* TASK INSTRUCTIONS *
Please reproduce the piece on Christianity Today's profile of Albert Mohler word for word, from its title to its final sentence.

Thoughts on Christianity Today's Profile of Albert Mohler
The cover story of this month’s Christianity Today is a lengthy profile of Albert Mohler, president of the Southern Baptist Theological Seminary. The story is written by Molly Worthen, a writer and journalist finishing her Ph.D. at Yale. The article covers the history of the Conservative Resurgence in the Southern Baptist Convention as well as Mohler’s influence in the wider world of evangelicalism. After reading the story a few times, I wanted to weigh in with some thoughts.
First, I deplore the way that many evangelicals (particularly those in the conservative circles I run in) belittle Christianity Today. I’ve heard the jokes: Christianity Astray, Capitulation Today etc. Some dismiss CT as if the magazine never takes strong stands based on solid biblical reflection.
I have critiqued CT articles from time to time, but I don’t join the chorus of constant CT-critics. Generally speaking, the issues I sometimes have with CT’s coverage tend to be issues I have with the prevailing sentiments of evangelicalism. CT provides a snapshot of the para-church big-tent wing of evangelicalism, a tent that encompasses Christians with different views on a number of important issues. If I were to agree with everything I read in CT, I would no longer be reading the type of publication that CT seeks to be: an evangelical magazine that speaks from and to village-green evangelicalism.

* DATA EXTRACT *
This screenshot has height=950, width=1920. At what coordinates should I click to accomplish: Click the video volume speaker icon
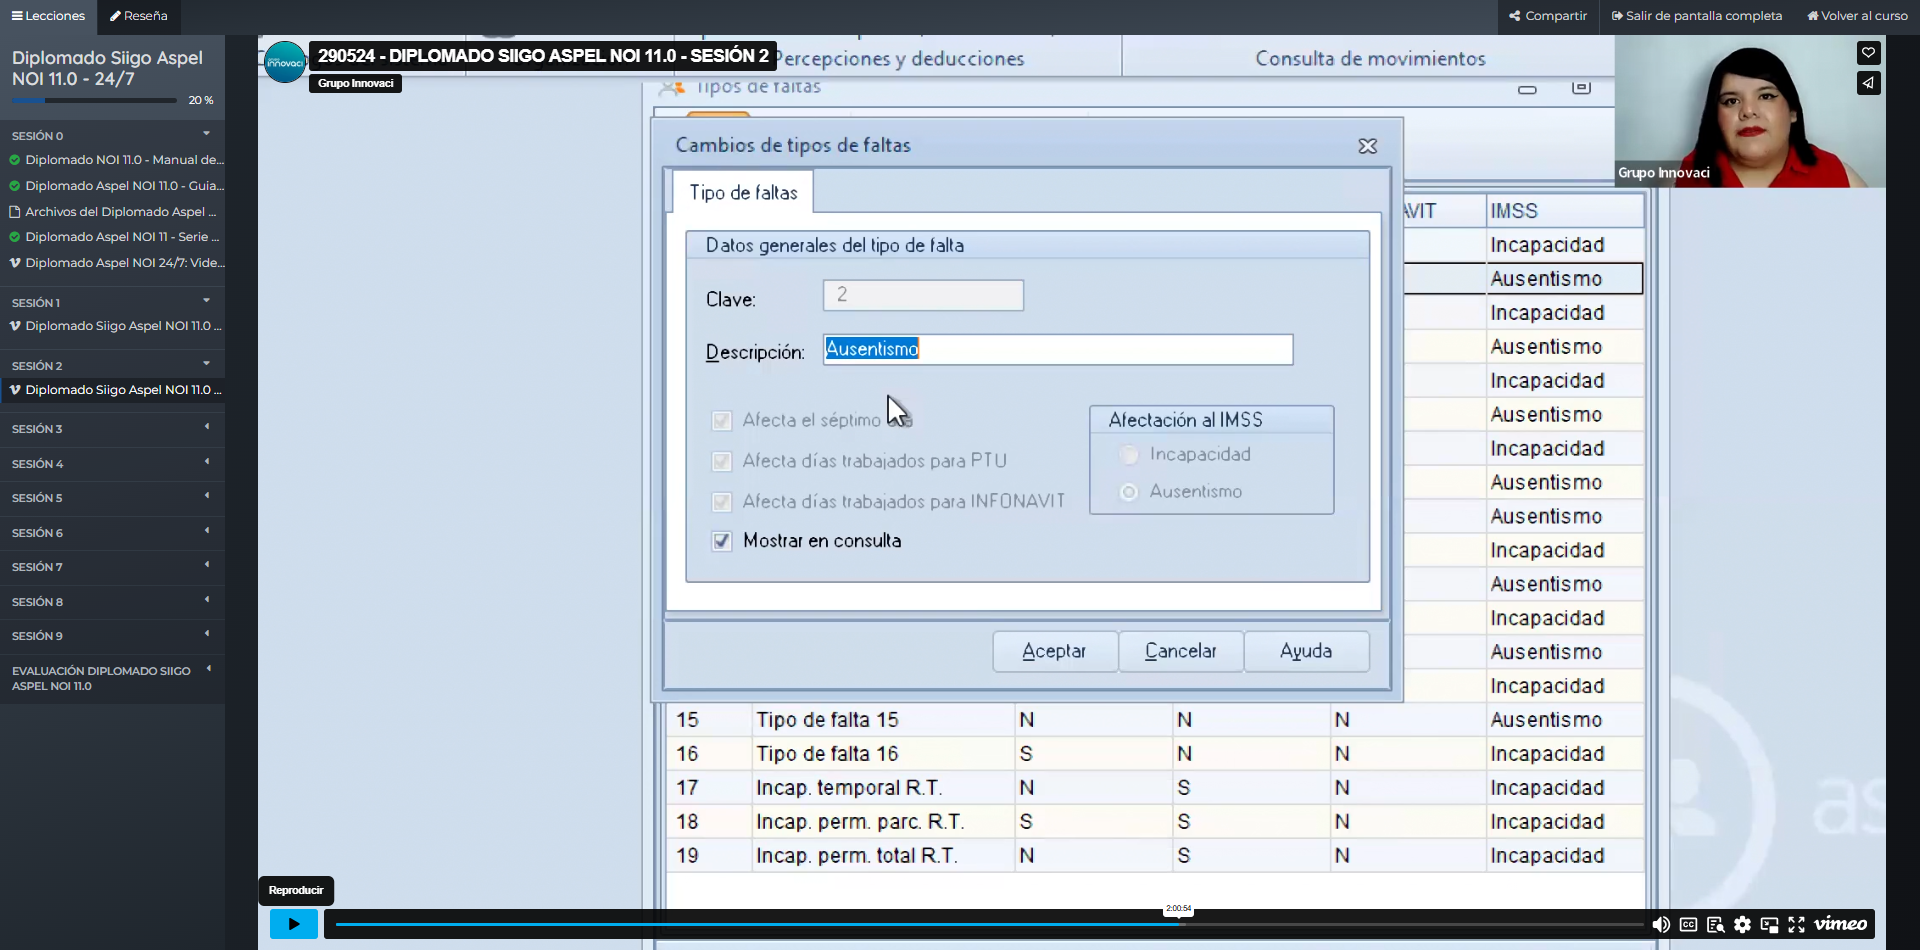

==

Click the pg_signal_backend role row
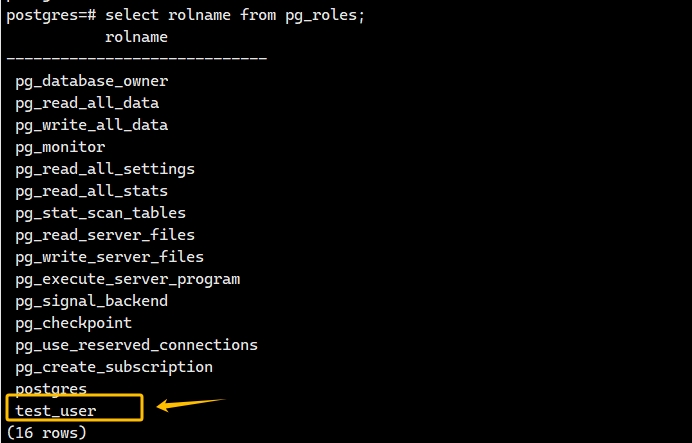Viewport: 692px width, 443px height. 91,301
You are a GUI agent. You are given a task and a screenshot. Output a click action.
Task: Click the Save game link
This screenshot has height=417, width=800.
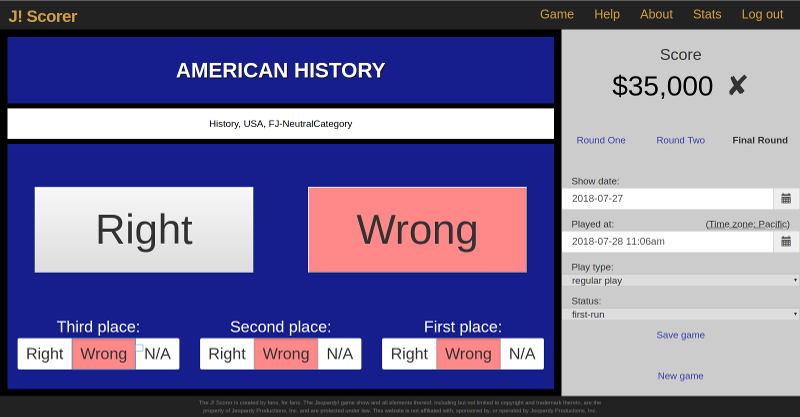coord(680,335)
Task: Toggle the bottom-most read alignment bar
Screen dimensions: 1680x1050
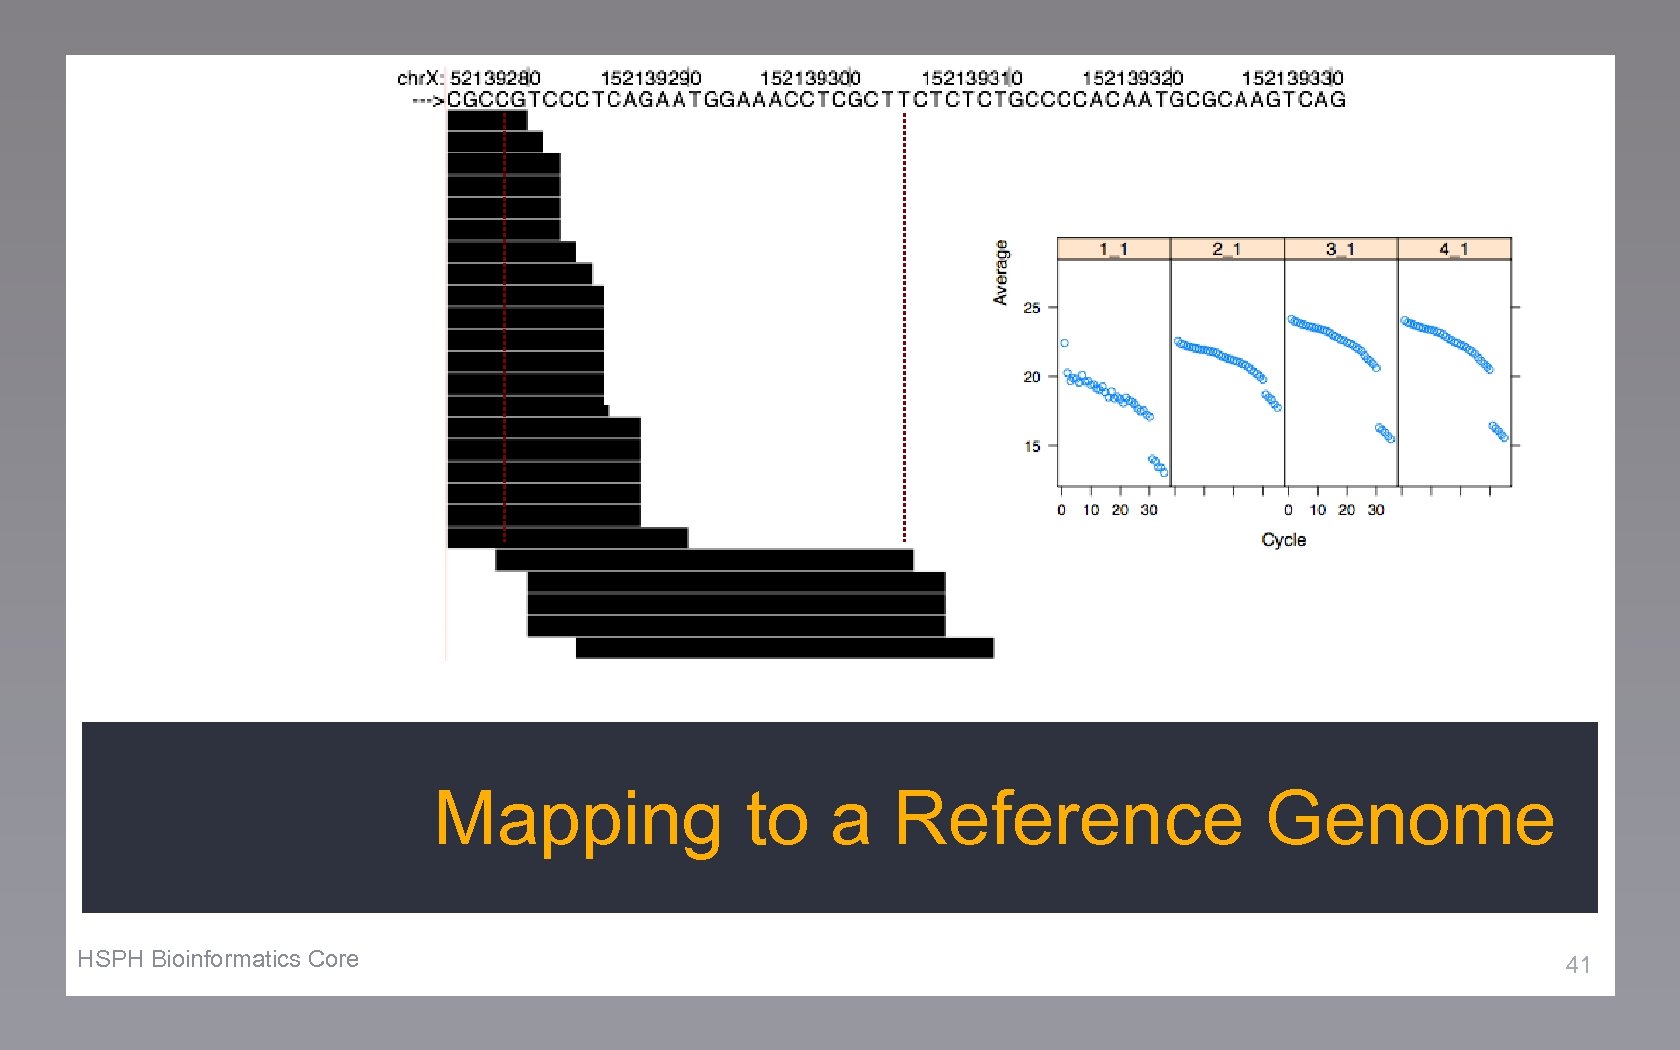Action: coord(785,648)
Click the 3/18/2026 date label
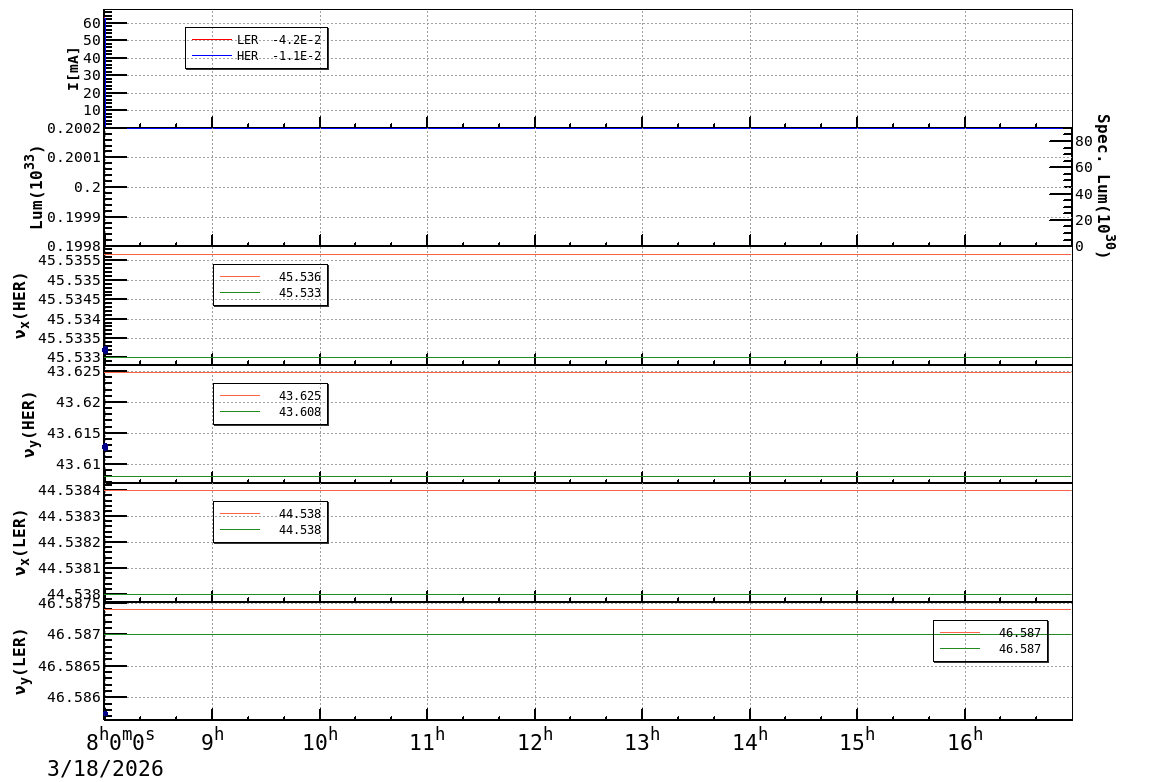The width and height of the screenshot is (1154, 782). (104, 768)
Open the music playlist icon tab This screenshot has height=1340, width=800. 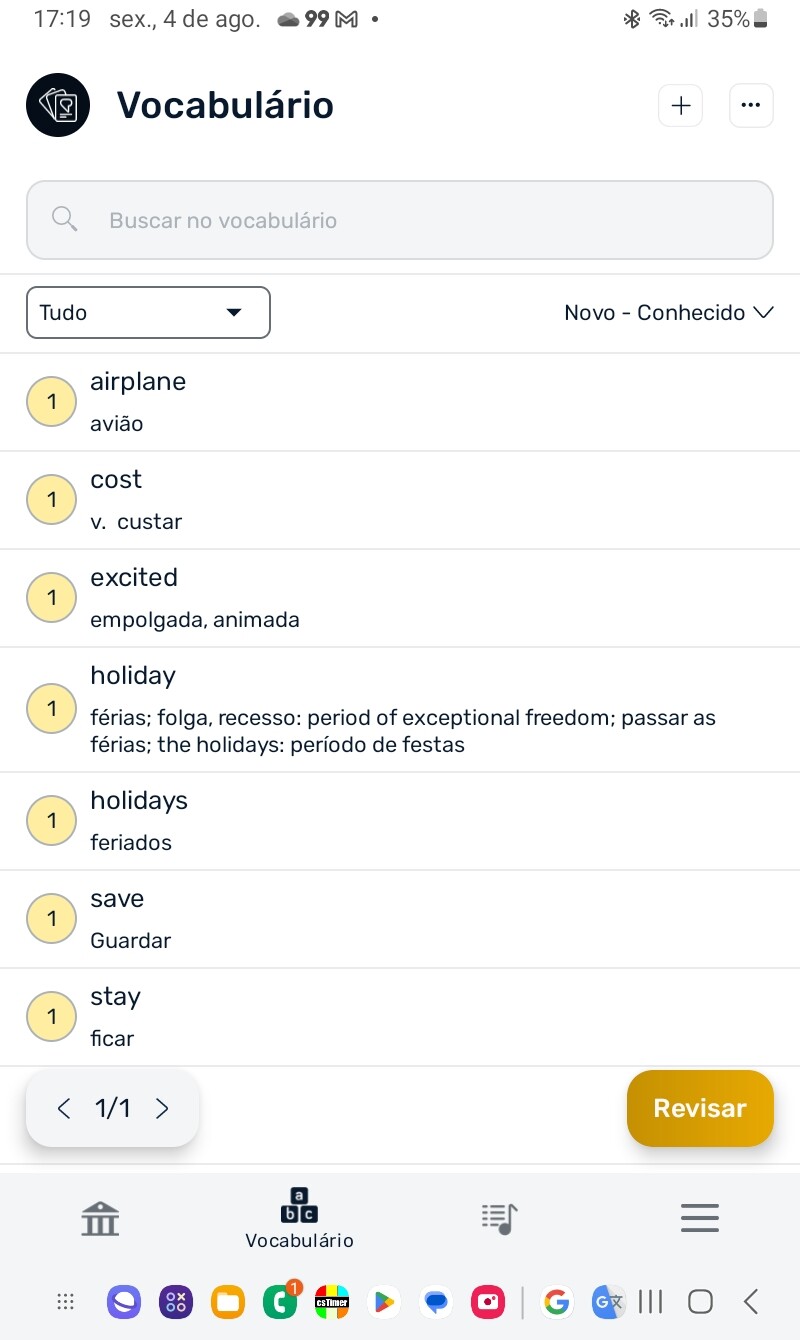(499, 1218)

--

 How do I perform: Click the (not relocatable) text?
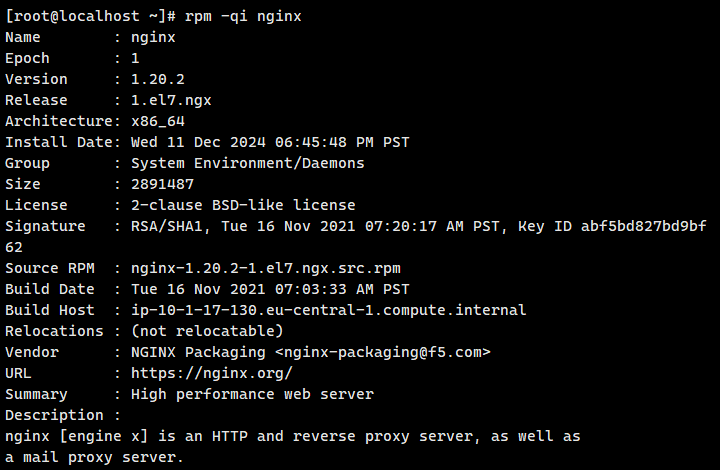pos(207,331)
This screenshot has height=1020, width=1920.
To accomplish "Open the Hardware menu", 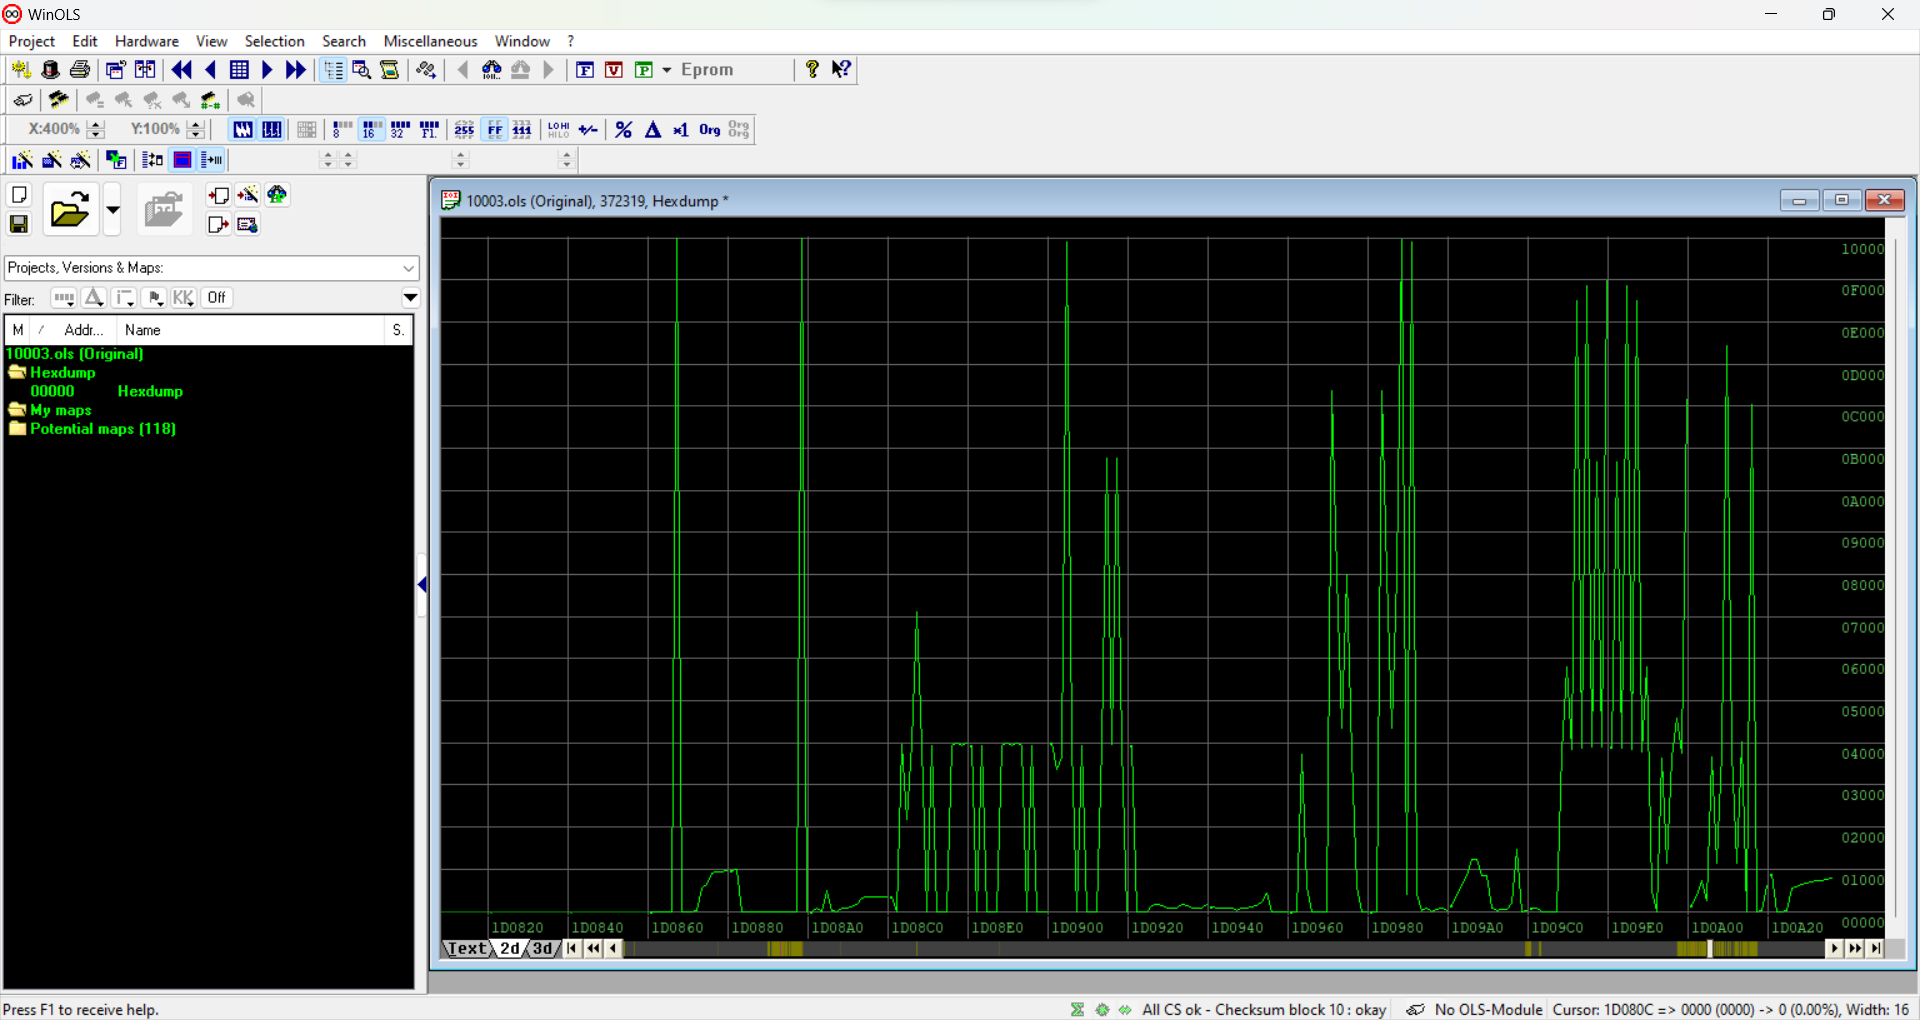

* ANSWER TO THE PROBLEM *
Thoughts on Christianity Today's Profile of Albert Mohler
The cover story of this month’s Christianity Today is a lengthy profile of Albert Mohler, president of the Southern Baptist Theological Seminary. The story is written by Molly Worthen, a writer and journalist finishing her Ph.D. at Yale. The article covers the history of the Conservative Resurgence in the Southern Baptist Convention as well as Mohler’s influence in the wider world of evangelicalism. After reading the story a few times, I wanted to weigh in with some thoughts.
First, I deplore the way that many evangelicals (particularly those in the conservative circles I run in) belittle Christianity Today. I’ve heard the jokes: Christianity Astray, Capitulation Today etc. Some dismiss CT as if the magazine never takes strong stands based on solid biblical reflection.
I have critiqued CT articles from time to time, but I don’t join the chorus of constant CT-critics. Generally speaking, the issues I sometimes have with CT’s coverage tend to be issues I have with the prevailing sentiments of evangelicalism. CT provides a snapshot of the para-church big-tent wing of evangelicalism, a tent that encompasses Christians with different views on a number of important issues. If I were to agree with everything I read in CT, I would no longer be reading the type of publication that CT seeks to be: an evangelical magazine that speaks from and to village-green evangelicalism.